**Material to process:**
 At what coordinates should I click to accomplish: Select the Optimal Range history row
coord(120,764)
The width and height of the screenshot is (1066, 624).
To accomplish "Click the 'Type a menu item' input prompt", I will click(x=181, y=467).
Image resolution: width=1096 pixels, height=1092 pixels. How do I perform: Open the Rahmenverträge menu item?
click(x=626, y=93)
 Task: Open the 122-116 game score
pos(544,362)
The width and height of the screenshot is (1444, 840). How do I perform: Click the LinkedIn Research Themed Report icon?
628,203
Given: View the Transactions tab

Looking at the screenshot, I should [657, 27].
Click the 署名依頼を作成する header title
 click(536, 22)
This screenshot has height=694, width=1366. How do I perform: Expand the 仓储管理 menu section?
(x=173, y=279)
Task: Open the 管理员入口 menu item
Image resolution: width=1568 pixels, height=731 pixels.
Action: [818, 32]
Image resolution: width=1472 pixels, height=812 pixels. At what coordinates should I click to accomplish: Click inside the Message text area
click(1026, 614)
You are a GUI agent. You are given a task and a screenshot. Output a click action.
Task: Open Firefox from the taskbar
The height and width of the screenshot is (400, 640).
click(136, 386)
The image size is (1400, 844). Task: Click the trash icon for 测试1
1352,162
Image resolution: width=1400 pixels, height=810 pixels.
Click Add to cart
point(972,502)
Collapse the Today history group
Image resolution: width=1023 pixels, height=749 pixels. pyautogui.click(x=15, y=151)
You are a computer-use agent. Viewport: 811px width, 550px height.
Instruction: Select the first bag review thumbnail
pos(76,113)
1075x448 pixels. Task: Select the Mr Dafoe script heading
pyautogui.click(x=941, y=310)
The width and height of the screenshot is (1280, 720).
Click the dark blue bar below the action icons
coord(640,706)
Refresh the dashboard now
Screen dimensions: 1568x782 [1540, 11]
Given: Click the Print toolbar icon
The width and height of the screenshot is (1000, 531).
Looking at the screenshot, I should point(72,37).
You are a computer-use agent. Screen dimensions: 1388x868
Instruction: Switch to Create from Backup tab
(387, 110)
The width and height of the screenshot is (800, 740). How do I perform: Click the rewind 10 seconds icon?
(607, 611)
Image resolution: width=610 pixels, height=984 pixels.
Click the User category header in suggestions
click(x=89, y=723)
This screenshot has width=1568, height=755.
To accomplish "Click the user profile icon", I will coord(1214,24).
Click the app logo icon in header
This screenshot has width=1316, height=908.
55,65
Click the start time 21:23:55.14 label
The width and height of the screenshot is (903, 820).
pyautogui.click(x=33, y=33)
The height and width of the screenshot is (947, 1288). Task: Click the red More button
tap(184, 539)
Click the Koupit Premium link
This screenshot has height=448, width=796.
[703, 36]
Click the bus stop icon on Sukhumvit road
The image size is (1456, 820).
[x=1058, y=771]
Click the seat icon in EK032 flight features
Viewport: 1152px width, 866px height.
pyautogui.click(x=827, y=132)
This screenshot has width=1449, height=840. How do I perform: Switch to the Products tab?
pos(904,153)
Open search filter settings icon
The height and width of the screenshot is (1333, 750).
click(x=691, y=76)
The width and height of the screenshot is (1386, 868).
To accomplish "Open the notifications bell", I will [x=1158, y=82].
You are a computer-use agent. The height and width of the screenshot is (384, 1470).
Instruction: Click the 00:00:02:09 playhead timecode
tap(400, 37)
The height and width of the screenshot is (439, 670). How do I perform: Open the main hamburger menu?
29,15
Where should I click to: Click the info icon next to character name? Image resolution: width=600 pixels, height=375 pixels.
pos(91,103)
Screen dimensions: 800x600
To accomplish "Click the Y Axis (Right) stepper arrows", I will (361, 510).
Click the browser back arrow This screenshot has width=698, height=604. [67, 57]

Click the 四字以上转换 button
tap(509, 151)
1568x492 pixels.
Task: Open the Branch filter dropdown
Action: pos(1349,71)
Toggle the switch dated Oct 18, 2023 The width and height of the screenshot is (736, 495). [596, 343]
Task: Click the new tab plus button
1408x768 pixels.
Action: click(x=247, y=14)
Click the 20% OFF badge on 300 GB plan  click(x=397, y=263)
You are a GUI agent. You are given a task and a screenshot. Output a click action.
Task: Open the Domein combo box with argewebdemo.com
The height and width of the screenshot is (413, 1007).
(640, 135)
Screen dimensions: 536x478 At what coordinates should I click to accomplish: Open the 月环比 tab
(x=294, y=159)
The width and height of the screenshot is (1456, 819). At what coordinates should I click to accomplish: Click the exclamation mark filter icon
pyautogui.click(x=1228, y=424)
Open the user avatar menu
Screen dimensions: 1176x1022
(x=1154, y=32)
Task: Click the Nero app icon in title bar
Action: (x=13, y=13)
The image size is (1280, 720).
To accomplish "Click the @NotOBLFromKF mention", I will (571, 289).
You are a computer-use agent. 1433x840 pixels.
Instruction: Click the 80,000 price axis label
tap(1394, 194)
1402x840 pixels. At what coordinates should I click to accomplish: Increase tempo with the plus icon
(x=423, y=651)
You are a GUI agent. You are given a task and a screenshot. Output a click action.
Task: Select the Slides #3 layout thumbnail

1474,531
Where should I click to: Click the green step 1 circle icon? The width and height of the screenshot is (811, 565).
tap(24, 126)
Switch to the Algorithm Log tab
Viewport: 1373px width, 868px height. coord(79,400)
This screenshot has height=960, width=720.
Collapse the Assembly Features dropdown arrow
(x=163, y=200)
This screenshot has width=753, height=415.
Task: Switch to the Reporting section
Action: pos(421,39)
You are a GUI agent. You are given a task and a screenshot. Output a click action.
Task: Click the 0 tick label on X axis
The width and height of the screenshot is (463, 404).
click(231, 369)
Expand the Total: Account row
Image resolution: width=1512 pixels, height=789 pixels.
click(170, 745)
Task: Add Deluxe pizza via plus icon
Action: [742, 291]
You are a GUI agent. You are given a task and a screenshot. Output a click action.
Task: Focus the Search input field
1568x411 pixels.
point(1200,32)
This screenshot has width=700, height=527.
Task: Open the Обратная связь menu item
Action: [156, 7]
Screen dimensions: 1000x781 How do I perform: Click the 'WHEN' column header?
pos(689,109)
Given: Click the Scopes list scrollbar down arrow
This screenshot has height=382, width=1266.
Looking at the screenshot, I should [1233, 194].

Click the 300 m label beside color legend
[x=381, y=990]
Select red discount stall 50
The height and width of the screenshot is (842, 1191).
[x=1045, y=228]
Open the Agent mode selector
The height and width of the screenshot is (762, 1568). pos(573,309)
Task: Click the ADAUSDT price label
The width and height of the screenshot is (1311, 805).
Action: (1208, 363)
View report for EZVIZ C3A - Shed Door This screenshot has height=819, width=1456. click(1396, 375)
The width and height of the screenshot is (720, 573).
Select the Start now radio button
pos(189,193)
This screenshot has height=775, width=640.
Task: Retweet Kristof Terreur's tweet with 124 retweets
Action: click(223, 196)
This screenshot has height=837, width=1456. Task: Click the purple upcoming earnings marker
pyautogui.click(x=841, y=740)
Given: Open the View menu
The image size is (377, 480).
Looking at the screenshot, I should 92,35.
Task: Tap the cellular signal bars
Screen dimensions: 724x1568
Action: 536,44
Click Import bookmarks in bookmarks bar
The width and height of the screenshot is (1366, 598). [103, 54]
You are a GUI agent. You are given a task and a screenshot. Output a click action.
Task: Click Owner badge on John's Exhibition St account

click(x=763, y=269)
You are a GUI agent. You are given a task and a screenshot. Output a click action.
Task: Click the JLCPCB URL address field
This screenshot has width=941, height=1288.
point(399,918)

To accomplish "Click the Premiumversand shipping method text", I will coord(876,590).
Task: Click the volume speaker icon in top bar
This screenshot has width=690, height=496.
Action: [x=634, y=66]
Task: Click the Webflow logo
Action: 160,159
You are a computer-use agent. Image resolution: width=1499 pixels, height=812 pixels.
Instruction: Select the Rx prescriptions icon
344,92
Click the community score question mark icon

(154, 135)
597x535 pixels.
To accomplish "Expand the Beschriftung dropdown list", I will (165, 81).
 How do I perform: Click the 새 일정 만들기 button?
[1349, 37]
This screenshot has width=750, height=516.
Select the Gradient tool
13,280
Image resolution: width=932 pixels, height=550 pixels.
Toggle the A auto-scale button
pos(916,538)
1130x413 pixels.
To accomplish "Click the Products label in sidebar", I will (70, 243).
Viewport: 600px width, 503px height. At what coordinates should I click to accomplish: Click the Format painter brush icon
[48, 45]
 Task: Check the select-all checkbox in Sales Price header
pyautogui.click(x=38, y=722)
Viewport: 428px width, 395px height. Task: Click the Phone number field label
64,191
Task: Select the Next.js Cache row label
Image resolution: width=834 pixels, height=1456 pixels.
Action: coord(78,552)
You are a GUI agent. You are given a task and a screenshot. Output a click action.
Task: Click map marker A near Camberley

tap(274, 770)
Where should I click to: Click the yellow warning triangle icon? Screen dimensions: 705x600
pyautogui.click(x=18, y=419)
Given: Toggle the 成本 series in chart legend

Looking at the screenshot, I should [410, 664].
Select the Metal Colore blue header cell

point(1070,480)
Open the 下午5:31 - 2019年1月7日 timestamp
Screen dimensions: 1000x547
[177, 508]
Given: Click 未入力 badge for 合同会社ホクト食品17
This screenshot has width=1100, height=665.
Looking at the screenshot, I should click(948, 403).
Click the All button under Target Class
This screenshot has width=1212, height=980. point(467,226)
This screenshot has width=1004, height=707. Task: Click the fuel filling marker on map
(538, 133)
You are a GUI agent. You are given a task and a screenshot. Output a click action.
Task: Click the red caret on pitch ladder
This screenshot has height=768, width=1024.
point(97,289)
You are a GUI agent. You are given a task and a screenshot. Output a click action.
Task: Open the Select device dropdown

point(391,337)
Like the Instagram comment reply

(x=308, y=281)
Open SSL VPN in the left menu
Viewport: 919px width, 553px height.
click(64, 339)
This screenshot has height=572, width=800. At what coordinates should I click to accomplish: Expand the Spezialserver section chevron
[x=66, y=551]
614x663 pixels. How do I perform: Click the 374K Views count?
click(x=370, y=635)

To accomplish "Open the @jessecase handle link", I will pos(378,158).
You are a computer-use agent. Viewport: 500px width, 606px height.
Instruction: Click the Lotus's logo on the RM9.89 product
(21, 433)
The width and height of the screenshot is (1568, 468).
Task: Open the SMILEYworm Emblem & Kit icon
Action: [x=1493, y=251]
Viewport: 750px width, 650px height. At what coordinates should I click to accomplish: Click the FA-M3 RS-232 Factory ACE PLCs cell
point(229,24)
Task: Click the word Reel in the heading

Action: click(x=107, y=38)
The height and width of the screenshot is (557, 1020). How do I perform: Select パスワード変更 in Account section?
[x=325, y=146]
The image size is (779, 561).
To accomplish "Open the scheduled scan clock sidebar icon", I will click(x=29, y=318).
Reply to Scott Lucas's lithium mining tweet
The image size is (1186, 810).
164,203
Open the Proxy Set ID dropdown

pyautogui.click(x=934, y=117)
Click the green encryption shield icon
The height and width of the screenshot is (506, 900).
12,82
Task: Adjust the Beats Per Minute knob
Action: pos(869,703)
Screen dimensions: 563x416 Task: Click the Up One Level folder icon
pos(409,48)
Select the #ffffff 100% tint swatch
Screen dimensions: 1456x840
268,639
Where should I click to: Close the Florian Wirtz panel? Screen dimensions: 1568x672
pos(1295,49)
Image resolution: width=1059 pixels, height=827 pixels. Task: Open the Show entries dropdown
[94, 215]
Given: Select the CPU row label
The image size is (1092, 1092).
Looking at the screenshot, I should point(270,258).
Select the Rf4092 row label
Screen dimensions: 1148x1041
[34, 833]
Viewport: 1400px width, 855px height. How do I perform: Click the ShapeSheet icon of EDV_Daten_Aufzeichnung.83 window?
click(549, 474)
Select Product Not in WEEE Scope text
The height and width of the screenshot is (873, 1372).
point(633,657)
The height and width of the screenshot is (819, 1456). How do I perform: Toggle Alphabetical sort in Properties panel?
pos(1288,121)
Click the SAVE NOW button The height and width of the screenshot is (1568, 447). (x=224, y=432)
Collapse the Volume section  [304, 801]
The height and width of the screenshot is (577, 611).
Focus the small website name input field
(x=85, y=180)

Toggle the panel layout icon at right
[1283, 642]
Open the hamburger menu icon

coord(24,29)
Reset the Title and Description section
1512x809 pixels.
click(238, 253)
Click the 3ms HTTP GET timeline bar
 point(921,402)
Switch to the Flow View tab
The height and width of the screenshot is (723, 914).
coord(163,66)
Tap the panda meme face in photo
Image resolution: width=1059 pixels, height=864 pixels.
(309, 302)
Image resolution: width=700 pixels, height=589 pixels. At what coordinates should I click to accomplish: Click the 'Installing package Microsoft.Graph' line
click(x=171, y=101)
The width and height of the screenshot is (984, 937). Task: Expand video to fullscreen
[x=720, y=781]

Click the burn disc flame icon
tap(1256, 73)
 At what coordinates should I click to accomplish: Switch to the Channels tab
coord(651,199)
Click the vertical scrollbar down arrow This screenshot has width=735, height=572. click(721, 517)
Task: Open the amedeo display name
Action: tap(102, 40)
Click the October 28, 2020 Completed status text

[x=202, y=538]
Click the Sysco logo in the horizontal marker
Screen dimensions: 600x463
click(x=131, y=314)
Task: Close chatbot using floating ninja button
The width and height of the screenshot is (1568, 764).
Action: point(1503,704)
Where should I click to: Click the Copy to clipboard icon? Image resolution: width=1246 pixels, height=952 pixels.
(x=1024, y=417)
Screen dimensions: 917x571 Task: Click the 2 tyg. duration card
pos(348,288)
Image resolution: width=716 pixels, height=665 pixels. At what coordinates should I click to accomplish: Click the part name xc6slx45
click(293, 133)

**Brief:** Please copy out the records word for word, starting at the line that contains "Click the 3ms HTTP GET timeline bar" and ending at the line that contains "Action: tap(102, 40)".

**Reply:**
Click the 3ms HTTP GET timeline bar
 point(921,402)
Switch to the Flow View tab
The height and width of the screenshot is (723, 914).
coord(163,66)
Tap the panda meme face in photo
Image resolution: width=1059 pixels, height=864 pixels.
(309, 302)
Image resolution: width=700 pixels, height=589 pixels. At what coordinates should I click to accomplish: Click the 'Installing package Microsoft.Graph' line
click(x=171, y=101)
The width and height of the screenshot is (984, 937). Task: Expand video to fullscreen
[x=720, y=781]

Click the burn disc flame icon
tap(1256, 73)
 At what coordinates should I click to accomplish: Switch to the Channels tab
coord(651,199)
Click the vertical scrollbar down arrow This screenshot has width=735, height=572. click(721, 517)
Task: Open the amedeo display name
Action: tap(102, 40)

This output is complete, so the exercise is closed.